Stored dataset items
--------------------------------------------------

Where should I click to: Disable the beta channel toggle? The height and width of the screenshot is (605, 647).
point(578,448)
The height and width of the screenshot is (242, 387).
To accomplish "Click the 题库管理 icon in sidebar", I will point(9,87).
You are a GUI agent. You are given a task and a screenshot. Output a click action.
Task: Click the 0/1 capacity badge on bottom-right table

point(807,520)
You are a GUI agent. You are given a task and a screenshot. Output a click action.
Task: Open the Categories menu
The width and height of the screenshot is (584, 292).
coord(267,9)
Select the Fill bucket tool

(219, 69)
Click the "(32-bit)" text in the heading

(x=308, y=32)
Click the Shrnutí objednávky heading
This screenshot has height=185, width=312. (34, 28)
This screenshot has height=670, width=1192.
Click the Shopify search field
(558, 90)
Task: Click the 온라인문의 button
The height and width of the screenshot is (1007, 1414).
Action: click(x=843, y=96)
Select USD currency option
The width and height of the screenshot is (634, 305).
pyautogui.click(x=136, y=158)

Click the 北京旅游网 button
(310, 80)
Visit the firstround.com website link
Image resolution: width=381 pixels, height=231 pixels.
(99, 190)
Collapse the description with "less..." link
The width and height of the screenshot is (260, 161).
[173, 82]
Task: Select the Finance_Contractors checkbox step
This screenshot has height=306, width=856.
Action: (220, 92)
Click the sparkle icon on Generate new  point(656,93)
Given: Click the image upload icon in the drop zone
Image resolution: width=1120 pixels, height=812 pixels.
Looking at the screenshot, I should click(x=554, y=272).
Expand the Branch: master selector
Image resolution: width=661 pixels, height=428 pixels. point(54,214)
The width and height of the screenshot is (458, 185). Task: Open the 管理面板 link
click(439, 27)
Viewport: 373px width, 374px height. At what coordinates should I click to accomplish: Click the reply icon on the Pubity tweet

--------------------------------------------------

Exercise goal: Write out only what runs from the line holding "The width and height of the screenshot is (458, 185)." through the last line of the records, exactly as shown.

Task solution:
The width and height of the screenshot is (458, 185). Task: Open the 管理面板 link
click(439, 27)
Viewport: 373px width, 374px height. At what coordinates should I click to accomplish: Click the reply icon on the Pubity tweet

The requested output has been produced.